EU-Offiziell ist "Konfitüre" die Bezeichnung für das, was in .de
umgangssprachlich als "Marmelade" bezeichnet wird - mit Zuckerzusatz
konservierte gekochter Fruchtbrei; in der .de-Umgangssprache gibt es also
Erdbeer- oder Johannisbeermarmelade. EU-offiziell bezeichnet "Marmelade"
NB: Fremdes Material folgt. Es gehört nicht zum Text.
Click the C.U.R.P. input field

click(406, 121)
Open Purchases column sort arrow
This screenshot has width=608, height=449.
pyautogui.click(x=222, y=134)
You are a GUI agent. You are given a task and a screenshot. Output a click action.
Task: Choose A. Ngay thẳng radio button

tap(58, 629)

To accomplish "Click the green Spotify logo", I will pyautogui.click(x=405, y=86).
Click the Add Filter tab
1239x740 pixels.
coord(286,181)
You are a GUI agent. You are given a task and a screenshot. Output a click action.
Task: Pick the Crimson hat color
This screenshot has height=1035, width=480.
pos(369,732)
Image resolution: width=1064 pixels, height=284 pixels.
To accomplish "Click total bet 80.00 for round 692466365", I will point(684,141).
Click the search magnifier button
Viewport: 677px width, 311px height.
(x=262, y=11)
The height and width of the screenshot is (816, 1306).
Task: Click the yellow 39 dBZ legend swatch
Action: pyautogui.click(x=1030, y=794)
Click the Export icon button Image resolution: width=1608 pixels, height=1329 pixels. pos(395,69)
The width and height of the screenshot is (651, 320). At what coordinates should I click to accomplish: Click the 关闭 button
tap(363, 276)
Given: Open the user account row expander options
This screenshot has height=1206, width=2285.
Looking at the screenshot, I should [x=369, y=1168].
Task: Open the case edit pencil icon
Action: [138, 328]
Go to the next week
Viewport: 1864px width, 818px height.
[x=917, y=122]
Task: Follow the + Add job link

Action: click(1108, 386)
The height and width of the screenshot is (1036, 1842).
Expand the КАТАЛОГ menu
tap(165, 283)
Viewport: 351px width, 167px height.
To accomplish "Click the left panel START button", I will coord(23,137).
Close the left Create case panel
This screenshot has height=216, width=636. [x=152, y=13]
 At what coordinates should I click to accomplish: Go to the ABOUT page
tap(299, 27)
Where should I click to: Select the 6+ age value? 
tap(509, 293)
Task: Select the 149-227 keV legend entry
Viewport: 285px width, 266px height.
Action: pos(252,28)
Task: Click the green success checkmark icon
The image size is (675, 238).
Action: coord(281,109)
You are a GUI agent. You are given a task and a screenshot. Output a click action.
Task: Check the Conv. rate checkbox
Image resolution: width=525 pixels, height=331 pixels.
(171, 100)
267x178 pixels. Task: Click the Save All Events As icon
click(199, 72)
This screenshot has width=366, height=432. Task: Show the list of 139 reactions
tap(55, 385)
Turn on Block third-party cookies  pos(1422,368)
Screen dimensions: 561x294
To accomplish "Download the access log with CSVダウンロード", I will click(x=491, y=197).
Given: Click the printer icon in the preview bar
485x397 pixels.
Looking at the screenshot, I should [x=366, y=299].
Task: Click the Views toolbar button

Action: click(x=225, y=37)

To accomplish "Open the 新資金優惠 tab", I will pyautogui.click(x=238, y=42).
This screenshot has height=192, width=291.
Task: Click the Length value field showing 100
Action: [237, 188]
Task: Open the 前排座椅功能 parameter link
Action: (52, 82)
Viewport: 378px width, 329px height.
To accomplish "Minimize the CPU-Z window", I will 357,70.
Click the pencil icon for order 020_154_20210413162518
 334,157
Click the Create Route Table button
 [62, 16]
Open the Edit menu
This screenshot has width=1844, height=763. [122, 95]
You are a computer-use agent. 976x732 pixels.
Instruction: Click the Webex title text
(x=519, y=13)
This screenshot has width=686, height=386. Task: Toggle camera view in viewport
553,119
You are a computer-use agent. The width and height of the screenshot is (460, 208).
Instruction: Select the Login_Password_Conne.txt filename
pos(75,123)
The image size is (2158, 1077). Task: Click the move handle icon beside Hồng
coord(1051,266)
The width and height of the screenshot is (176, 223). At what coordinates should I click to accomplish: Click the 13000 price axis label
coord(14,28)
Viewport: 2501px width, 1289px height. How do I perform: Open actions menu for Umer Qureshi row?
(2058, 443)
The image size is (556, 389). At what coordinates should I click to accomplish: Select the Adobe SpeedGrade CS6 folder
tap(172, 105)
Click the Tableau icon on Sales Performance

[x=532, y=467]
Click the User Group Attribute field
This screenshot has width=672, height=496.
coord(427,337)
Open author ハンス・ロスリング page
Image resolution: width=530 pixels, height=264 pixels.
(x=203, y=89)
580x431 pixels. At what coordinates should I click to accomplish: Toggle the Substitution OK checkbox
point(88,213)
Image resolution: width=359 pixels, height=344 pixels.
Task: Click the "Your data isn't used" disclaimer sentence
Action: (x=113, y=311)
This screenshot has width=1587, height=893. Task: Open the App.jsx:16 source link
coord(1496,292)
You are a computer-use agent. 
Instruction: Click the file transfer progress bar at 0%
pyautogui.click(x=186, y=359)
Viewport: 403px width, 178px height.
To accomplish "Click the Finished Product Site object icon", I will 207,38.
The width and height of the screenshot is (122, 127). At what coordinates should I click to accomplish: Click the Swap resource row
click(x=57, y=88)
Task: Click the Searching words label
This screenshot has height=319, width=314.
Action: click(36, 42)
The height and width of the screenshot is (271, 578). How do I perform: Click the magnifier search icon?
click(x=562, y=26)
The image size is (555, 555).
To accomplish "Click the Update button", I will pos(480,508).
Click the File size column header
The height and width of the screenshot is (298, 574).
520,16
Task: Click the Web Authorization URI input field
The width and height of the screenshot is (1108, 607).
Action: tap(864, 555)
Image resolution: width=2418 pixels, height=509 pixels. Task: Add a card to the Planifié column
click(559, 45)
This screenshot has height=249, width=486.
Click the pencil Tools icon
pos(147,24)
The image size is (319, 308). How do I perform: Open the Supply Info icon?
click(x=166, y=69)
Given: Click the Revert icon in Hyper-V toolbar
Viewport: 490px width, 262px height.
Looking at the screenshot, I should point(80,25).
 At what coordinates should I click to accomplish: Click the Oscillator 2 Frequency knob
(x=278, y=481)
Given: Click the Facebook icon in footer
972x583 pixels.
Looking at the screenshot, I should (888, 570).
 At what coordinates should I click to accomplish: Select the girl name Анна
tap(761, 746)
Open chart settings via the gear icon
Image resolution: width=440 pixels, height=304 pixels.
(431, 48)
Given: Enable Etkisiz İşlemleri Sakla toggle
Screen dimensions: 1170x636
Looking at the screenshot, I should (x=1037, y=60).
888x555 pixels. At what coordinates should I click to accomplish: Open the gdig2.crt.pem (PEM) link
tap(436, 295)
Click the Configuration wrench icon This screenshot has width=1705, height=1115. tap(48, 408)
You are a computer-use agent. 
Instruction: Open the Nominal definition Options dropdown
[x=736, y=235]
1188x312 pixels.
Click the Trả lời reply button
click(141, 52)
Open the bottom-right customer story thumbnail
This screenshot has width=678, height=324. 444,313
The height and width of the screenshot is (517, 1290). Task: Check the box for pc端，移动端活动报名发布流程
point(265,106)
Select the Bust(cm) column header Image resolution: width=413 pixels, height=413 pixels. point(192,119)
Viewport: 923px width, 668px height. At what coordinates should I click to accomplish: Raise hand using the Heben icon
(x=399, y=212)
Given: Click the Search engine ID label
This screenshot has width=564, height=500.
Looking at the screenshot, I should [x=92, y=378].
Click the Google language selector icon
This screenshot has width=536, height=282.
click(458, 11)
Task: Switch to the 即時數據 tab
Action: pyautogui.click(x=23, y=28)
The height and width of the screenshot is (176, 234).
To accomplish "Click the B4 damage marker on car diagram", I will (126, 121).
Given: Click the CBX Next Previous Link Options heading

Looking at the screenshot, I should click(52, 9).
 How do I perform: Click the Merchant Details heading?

ausschließlich Konfitüre aus Zitrusfrüchten, diese Einengung der Bedeutung
hat sich aber jedenfalls in der bundesdeutschen Umgangssprache nicht
durchgesetzt, wenngleich der Handel sich halt danach richten muss, Es war
wohl ein Wunsch der Briten; vielleicht wird diese Vorschrift ja demnächst
in den Papierkorb geworfen - Sonderwünsche der Briten sind ja demnächst
nicht mehr ganz so relevant.
Aber nun, da der Brexit im Kalendar steht und somit die Briten, die dem
Rest der EU "Marmelade gilt nur fuer Bitterorangekonfituere" aufgedrueckt
haben, diesselbe verlassen, kann man auch wieder Marmelade sagen
Wie sehen die (in der EU verbleibenden) Republikiren die Sache?